Il borgo di Entracque è un piccolo paese di montagna che sorge a sud di Cuneo, nelll’alta valle Gesso, nel cuore del Parco Naturale delle Alpi Marittime, al confine con la Francia. Entracque ha 882 abitanti, il suo centro abitato occupa una vallata circondata da un paesaggio montano stupendo, sia in inverno, imbiancato dalla neve, che in estate con il verde di alberi e prati, frequentato in entrambe le stagioni. Il nome Entracque viene dal latino “Intra Aquas”, tra le acque, che sono quelle dei torrenti che attraversano la zona. Il centro del paese si caratterizza per le tipiche case di montagna in legno e pietra e offre diverse chiese, santuari e un museo d’arte sacra. Da vedere il Centro faunistico Uomini e Lupi, in due sezioni, il primo centro faunistico delle Alpi italiane interamente dedicato al lupo, e il Centro informazioni della Centrale Enel, per conoscere tutti i segreti delle dighe, la loro storia ed il funzionamento della centrale idroelettrica. Luogo ideale per le passeggiate nella natura e salire agli spettacolari rifugi alpini.
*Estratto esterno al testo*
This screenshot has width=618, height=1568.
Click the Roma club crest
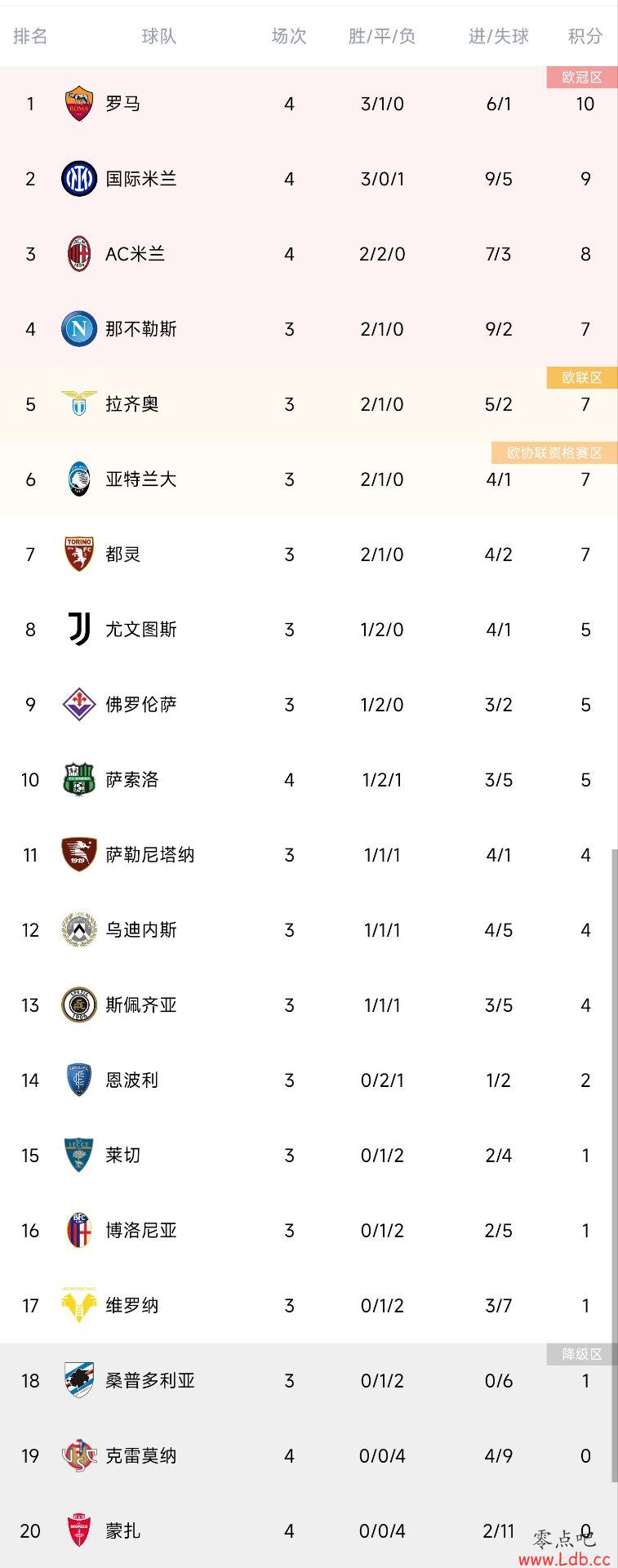(x=79, y=104)
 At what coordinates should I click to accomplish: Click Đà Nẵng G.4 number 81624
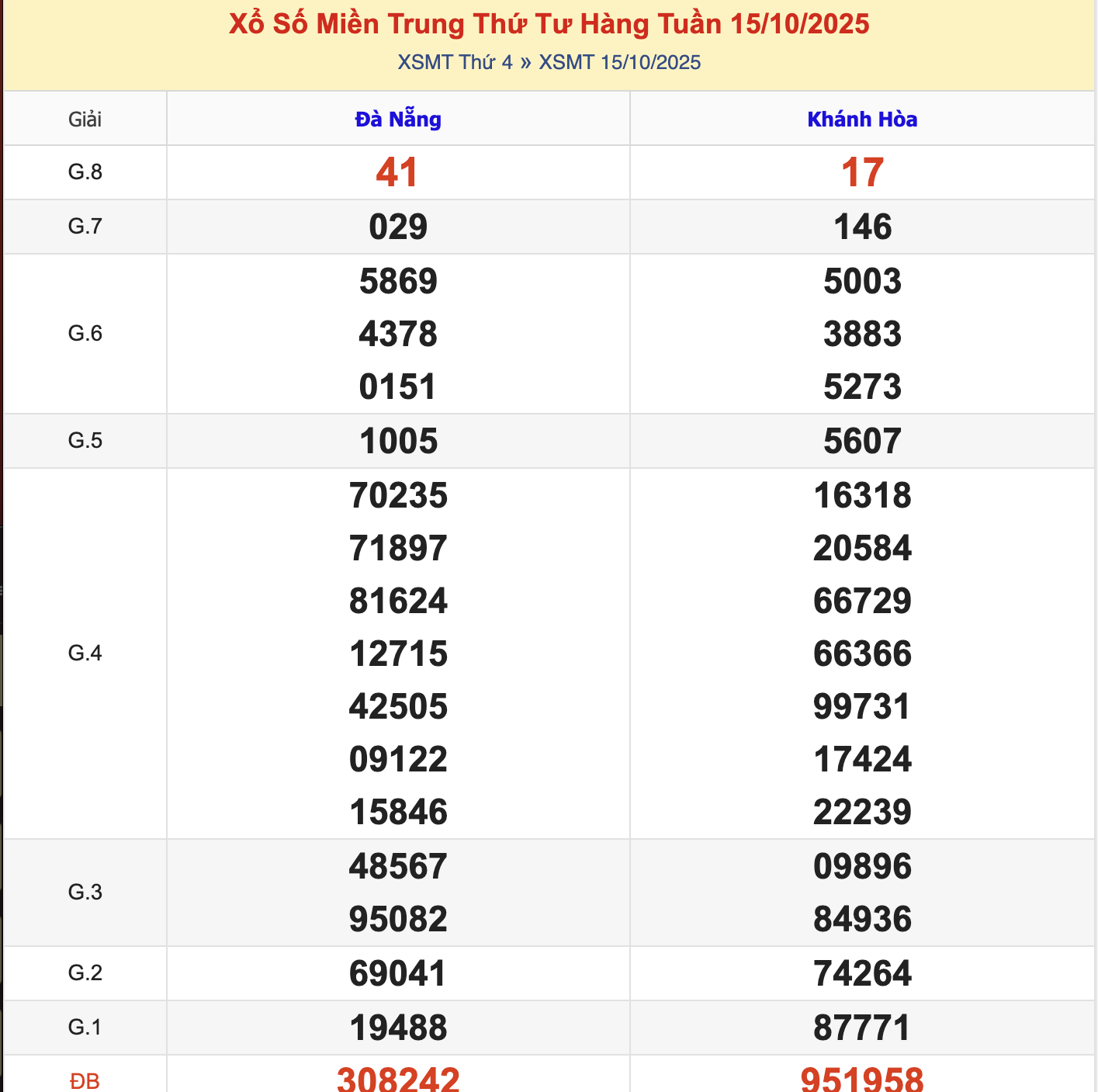tap(398, 601)
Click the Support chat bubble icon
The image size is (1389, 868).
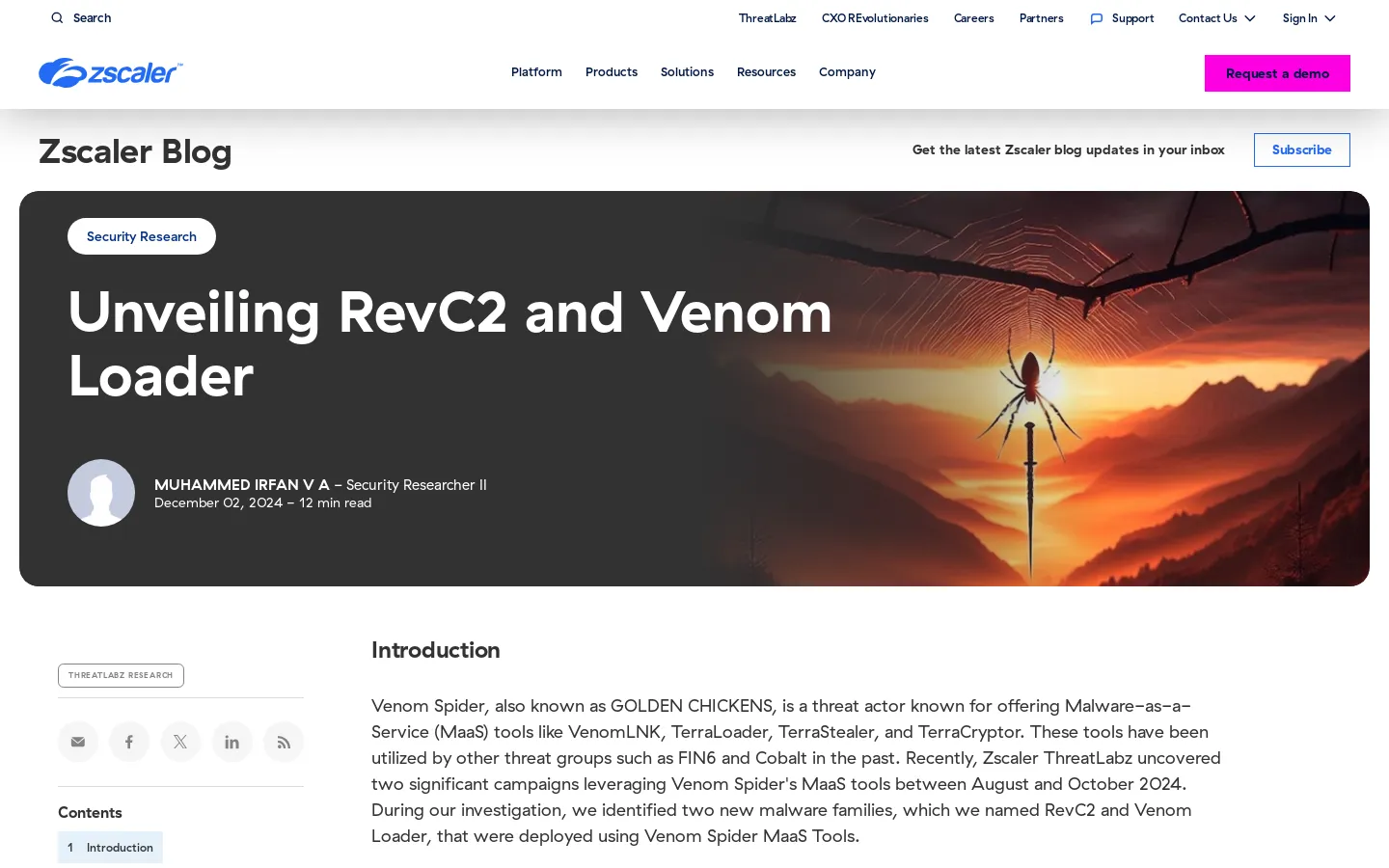(1096, 18)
Entracque ha ottenuto la Bandiera Arancione del Touring Club per la bellezza del centro storico e la qualità dei servizi turistici, con un punto informativo dedicato e la buona promozione dell’offerta naturalistica e gastronomica.

Guarene (Cuneo)

Guarene, chiesa della SS Annunziata (Diego Barile, CC BY-SA 4.0, Wikipedia)

Sempre nella provincia di Cuneo, ma più lontano dal capoluogo, troviamo il terzo borgo del Piemonte premiato con la Bandiera Arancione: Guarene. Il piccolo centro sorge sulle colline del Roero, a nord di Alba, vicino a Langhe e Monferrato, in un territorio straordinario di bellezze naturali e urbane. Guarene offre un centro storico ricco di edifici di pregio e punti panoramici, con stradine tortuose da attraversare a piedi, alla scoperta di chiese, palazzi storici e monumenti, fino a salire al Castello di Guarene, che domina il borgo. Oggi il castello ospita una struttura ricettiva di lusso, visitabile nel weekend su prenotazione. Tra le più importanti dimore signorili del settecento piemontese, il Castello di Guarene ha un giardino all’italiana e uno splendido panorama che va dal Monte Rosa alle Alpi Marittime. Da vedere il settecentesco Palazzo Re Rebaudengo, una delle sedi del Museo di Arte Contemporanea della Fondazione Sandretto Re Rebaudengo. Qui trovate stanze nobiliari utilizzate per le esposizioni e nuovi spazi destinati a laboratori d’arte per giovani artisti emergenti. La gastronomia è l’altra grande attrattiva di questo luogo.

Guarene ha ricevuto la Bandiera Arancione per il suo centro storico, le attrazioni storico culturali, la segnaletica e il punto informativo.